**USING THE INFORMATION**
1. Reproduce the abstract on immunity and ALS word for word, starting at "We focus on" and running down through "the immune system.".
2. Resume the abstract on immunity and amyotrophic lateral sclerosis after its final sentence, writing on from there.

**PAGE EXTRACT**
********************
Interplay between immunity and amyotrophic lateral sclerosis: Clinical impact


Amyotrophic lateral sclerosis (ALS) is a debilitating and rapidly fatal neurodegenerative disease. Despite decades
of research and many new insights into disease biology over the 150 years since the disease was first described,
causative pathogenic mechanisms in ALS remain poorly understood, especially in sporadic cases. Our understanding of the role of the immune system in ALS pathophysiology, however, is rapidly expanding.


The aim of this review is to summarize the recent advances regarding the immune system involvement in ALS, with particular attention to clinical translation. 


We focus on the potential pathophysiologic mechanism of the immune system in ALS, discussing local and systemic factors (blood, cerebrospinal fluid, and microbiota) that influence ALS onset and progression in animal models and people. We also explore the potential of Positron Emission Tomography to detect neuroinflammation in vivo, and discuss ongoing clinical trials of therapies targeting the immune system.
********************
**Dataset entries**
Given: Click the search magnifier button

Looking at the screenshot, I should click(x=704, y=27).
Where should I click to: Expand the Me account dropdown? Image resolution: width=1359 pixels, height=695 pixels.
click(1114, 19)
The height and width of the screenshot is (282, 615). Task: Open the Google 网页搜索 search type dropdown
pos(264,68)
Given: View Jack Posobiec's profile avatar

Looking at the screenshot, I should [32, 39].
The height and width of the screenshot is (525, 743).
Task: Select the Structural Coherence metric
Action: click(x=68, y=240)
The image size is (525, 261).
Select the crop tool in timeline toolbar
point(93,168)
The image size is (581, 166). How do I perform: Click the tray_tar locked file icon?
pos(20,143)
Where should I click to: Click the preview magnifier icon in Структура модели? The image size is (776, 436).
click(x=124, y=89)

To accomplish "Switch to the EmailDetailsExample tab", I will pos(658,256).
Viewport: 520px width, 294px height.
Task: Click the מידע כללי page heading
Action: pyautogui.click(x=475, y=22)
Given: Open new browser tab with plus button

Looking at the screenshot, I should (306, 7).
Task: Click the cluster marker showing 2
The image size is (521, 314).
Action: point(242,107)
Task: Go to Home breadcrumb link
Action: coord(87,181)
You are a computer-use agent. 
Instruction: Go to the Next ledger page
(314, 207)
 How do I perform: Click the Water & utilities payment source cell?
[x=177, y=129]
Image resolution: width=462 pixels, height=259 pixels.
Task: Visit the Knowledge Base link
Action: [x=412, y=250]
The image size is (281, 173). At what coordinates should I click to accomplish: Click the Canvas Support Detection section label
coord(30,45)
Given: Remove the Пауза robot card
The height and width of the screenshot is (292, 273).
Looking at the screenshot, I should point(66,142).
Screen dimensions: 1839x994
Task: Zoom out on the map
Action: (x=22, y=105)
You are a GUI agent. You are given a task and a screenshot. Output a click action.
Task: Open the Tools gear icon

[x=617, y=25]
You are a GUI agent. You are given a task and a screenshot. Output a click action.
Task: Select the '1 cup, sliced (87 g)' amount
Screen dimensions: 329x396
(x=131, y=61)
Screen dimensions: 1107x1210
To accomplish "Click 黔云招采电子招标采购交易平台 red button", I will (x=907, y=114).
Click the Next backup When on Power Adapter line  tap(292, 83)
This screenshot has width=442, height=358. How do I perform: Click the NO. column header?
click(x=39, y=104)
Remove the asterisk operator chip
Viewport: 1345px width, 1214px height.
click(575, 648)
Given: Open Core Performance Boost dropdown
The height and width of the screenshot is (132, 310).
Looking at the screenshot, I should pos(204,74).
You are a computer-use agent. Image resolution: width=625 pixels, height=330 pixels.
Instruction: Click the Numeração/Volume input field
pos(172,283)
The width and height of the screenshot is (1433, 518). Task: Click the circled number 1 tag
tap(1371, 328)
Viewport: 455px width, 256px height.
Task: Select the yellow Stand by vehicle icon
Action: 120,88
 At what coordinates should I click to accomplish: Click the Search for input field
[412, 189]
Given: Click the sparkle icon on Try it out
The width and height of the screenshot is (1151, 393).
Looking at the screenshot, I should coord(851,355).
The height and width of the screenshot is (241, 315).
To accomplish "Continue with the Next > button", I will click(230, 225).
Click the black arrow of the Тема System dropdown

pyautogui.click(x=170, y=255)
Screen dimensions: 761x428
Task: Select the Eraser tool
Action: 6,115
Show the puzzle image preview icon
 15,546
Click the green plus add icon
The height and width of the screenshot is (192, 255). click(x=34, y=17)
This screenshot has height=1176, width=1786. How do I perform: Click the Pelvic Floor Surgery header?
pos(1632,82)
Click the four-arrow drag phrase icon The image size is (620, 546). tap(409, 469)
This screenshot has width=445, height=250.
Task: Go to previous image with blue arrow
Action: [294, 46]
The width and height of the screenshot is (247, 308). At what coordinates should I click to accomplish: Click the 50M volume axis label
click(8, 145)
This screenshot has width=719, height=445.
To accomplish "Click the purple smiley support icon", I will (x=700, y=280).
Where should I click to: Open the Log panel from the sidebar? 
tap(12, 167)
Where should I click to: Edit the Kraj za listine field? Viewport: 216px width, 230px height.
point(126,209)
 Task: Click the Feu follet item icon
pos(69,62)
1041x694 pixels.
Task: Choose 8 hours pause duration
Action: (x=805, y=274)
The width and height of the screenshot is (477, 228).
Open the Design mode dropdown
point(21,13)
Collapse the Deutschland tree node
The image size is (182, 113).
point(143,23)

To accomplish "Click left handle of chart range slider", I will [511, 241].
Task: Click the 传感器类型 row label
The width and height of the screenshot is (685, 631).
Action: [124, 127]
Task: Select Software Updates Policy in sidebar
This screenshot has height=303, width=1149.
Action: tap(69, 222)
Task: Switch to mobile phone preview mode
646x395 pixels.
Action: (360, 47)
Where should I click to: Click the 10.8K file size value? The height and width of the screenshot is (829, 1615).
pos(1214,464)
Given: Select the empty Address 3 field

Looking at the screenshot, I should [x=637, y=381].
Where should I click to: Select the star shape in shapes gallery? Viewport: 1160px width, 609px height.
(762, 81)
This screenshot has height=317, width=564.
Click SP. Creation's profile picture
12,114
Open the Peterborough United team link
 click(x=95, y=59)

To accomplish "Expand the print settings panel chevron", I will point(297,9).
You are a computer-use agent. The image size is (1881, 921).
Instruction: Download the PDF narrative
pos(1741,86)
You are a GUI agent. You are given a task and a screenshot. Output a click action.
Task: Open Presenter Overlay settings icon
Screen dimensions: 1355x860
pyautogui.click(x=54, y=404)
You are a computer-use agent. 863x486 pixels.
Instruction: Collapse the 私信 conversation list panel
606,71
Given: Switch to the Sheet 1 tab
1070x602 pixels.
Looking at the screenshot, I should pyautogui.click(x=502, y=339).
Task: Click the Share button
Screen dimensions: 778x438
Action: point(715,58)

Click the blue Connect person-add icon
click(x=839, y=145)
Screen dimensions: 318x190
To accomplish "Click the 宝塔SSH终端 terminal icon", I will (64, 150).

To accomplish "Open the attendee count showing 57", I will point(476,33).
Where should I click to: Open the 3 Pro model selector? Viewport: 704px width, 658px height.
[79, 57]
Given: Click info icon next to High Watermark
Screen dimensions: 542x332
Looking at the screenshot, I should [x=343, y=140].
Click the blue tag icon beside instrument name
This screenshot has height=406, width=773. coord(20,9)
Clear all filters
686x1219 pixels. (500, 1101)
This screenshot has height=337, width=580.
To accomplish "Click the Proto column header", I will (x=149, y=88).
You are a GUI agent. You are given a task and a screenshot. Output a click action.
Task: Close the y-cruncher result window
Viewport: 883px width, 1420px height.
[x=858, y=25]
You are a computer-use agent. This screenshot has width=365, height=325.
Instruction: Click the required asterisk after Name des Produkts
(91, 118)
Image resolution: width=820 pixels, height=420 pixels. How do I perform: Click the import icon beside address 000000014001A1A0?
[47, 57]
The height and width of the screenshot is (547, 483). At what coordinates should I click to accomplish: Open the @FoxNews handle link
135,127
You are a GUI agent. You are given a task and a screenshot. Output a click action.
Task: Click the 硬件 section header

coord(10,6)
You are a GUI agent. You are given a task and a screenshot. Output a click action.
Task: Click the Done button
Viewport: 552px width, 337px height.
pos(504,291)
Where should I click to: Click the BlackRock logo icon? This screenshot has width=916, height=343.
********************
**RESPONSES BY TASK**
1.
We focus on the potential pathophysiologic mechanism of the immune system in ALS, discussing local and systemic factors (blood, cerebrospinal fluid, and microbiota) that influence ALS onset and progression in animal models and people. We also explore the potential of Positron Emission Tomography to detect neuroinflammation in vivo, and discuss ongoing clinical trials of therapies targeting the immune system.

2.
With validation in human patients, new evidence in this emerging field will serve to identify novel therapeutic targets and provide realistic hope for personalized treatment strategies.


De Marchi F, Munitic I, Amedei A, Berry JD, Feldman EL, Aronica E, Nardo G, Van Weehaeghe D, Niccolai E, Prtenjaca N, Sakowski SA, Bendotti C, Mazzini L. Interplay between immunity and amyotrophic lateral sclerosis: Clinical impact. Neurosci Biobehav Rev. 2021 Jun 19;127:958-978. doi: 10.1016/j.neubiorev.2021.06.027. Epub ahead of print. PMID: 34153344.